• _INFORMATION_:
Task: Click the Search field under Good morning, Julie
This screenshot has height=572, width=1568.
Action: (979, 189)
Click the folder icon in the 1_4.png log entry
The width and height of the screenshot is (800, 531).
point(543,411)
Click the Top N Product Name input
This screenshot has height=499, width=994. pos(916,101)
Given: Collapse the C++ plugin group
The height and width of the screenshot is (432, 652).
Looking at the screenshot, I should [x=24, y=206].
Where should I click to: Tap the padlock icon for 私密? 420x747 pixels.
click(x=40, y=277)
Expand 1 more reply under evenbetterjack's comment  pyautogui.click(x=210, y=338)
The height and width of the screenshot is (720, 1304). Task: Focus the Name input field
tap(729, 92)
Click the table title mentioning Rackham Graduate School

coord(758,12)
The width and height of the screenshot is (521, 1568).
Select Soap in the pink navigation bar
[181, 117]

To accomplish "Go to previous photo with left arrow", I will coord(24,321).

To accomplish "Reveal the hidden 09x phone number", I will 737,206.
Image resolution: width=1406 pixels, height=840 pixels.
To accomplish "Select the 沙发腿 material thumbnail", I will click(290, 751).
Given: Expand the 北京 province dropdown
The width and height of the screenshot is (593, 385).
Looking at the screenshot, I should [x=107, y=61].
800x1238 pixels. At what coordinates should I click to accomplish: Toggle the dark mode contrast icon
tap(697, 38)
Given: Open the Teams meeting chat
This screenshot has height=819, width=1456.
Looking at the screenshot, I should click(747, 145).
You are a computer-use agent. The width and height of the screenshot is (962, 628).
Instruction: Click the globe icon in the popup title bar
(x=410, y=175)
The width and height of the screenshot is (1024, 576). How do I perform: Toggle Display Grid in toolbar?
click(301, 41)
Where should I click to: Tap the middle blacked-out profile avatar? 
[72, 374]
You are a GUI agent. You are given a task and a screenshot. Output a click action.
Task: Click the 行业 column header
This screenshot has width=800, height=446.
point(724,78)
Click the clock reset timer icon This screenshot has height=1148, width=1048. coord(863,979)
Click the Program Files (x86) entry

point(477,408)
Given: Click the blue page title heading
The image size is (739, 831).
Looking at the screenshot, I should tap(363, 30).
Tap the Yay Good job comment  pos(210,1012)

• _WORK ITEM_: For every line above that holds the word "Good", report the whole line.

• _WRITTEN ANSWER_:
Task: Click the Search field under Good morning, Julie
Tap the Yay Good job comment  pos(210,1012)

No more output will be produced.